Although the recent addition of Lawn ramps has opened a new window for a more inclusive University, we must demand an ADA accessible Lawn room so that our community can truly be considered an accessible space for all. Jefferson’s intent for the Lawn was a space for living, learning, exploration and democracy. While it is important to recognize and appreciate the historic beauty of the Lawn, it is also extremely important to honor his intent. The Lawn is not simply a museum — it is a space for all students and faculty to engage with the spirit of academia and community. If we want it to be a space where the entire University feels welcome, we need to continue to strive towards a more inclusive infrastructure.

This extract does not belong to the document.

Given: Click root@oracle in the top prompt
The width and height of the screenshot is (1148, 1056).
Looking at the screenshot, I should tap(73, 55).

All around Grounds, positive steps towards inclusivity are taking place. The newly renovated dorms have gender inclusive bathrooms, exemplify another stride towards inclusive infrastructure on Grounds. Additionally, President Jim Ryan recently announced the Universities transition to pay all full time employees a living wage of $15 dollars an hour. We as a community must press on and continue making the University more inclusive by showing overwhelming student and faculty support for an ADA accessible Lawn room. 

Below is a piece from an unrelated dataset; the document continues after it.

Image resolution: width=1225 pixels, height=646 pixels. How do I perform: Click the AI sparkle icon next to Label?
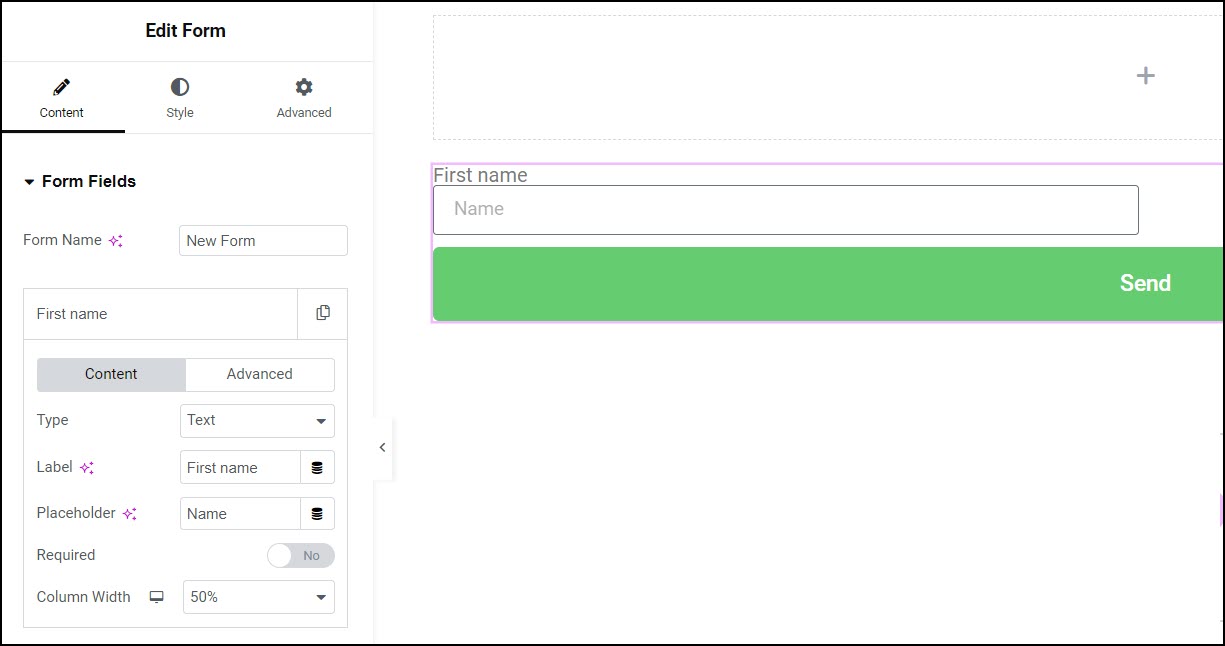(x=87, y=468)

Recently, the Student Council Representative Body passed a resolution in support of the Lawn ramps and continued accessibility of the Lawn. This expression in support of the University's efforts to make the Academical Village more accessible shows that the student body overwhelmingly supports accessibility of the Lawn. Students want an accessible Lawn, and the University should work to implement their goals.

The Student Council Buildings and Grounds Committee has been working this year to create a feasibility study to determine the potential to adapt a few of the Lawn rooms to be ADA compliant. Through collaboration with Facilities Management, the Office of the Architect, the Student Disability Access Center, Disability Advocacy and Action Committee and Housing and Residence Life, the Buildings and Grounds Committee has begun the process of developing a feasibility study. 

Having this concrete plan of action for adaptation will allow for future Lawn residents, regardless of their physical ability, to enjoy the honor of living in a Lawn room. In addition, it will also demonstrate that all types of bodies are welcomed and encouraged to experience and live on the Lawn.

Olivia Burke is a second-year student in the Curry School and a member of the Student Council Building and Grounds Committee.